The report describes a city captured by the big end of town, awash with undeclared gifts and wracked by a culture of greed and complacency. 

It follows a mammoth two-year investigation by inquiry commissioner Tony Power, who was asked to investigate the council in 2018 after the WA Minister for Local Government David Templeman suspended it over serious governance issues. The report was released on Tuesday.

It’s the largest and most extensive inquiry of a local government ever conducted in Western Australia and perhaps one of the biggest in the country. 

So what does it reveal about the state of local governments in Australia? 

Cultural problems

Power found that the council was plagued by widespread cultural and systemic failings.

Councillors and candidates used sham leases to become eligible to stand for election, and council members regularly used their position to advance their personal financial interests.

Power found there were repeated failures to disclose gifts from event organisers gunning for council sponsorship, including the Perth Fashion Festival and the Hopman Cup.

He described a culture of self-interest and a lack of transparency that had thrived under suspended lord mayor Lisa Scaffidi, who has been in long-running disputes over her failure as mayor to declare thousands of dollars worth of travel, including a BHP-funded trip to the Beijing Olympics worth $36,000. She also failed to disclose a major financial interest she had in a hotel that received a heritage listing from the council.

“These traits have proven fertile ground for greed, incompetence and mismanagement to flourish,” the report found.

Power has referred 135 matters stemming from the inquiry to police and other agencies. Ex-councillor Jim Adamos has already been charged over allegations uncovered by the inquiry.

‘Wake up call’

Templeman described the report as a “big wake up call” for the entire local government sector. 

“I urge everyone in local government to read this report and understand the implications for the sector,” he said. 

He said it revealed what happened when “governance breaks down and members overreach their responsibilities and interfere in the administration”.

The report recommends a whole suite of changes to prevent local government corruption, including a code of conduct for all council members. 

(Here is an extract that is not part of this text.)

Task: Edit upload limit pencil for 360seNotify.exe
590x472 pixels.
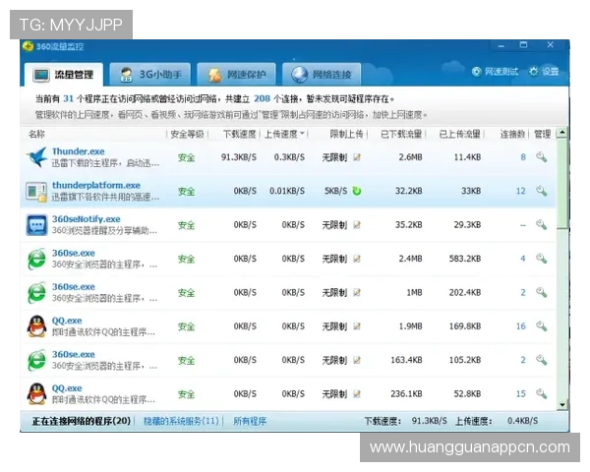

“Some council members and some employees alike have been allowed to put their own interests ahead of the interests of those who they should be serving,” it said. 

But the City of Perth is already staring down another conflict of interest issue ahead of the next mayoral election in October.

The lead candidate, TV personality and AFL commentator Basil Zempilas, has a long affiliation with Perth billionaire Kerry Stokes’ Seven West Media, which controls The West Australian and owns property in the CBD.

Zempilas has tried to brush off claims his employment at Seven, where he writes a column for The West, is a problem, saying “everybody has conflicts”. But the timing of the report is unlikely to do him any favours.

“I’m bemused, bewildered how Basil thinks he can do the job of mayor while being an employee of Kerry Stokes,” Zempilas’ opponent, former magistrate Tim Schwass, told Nine News Perth last week.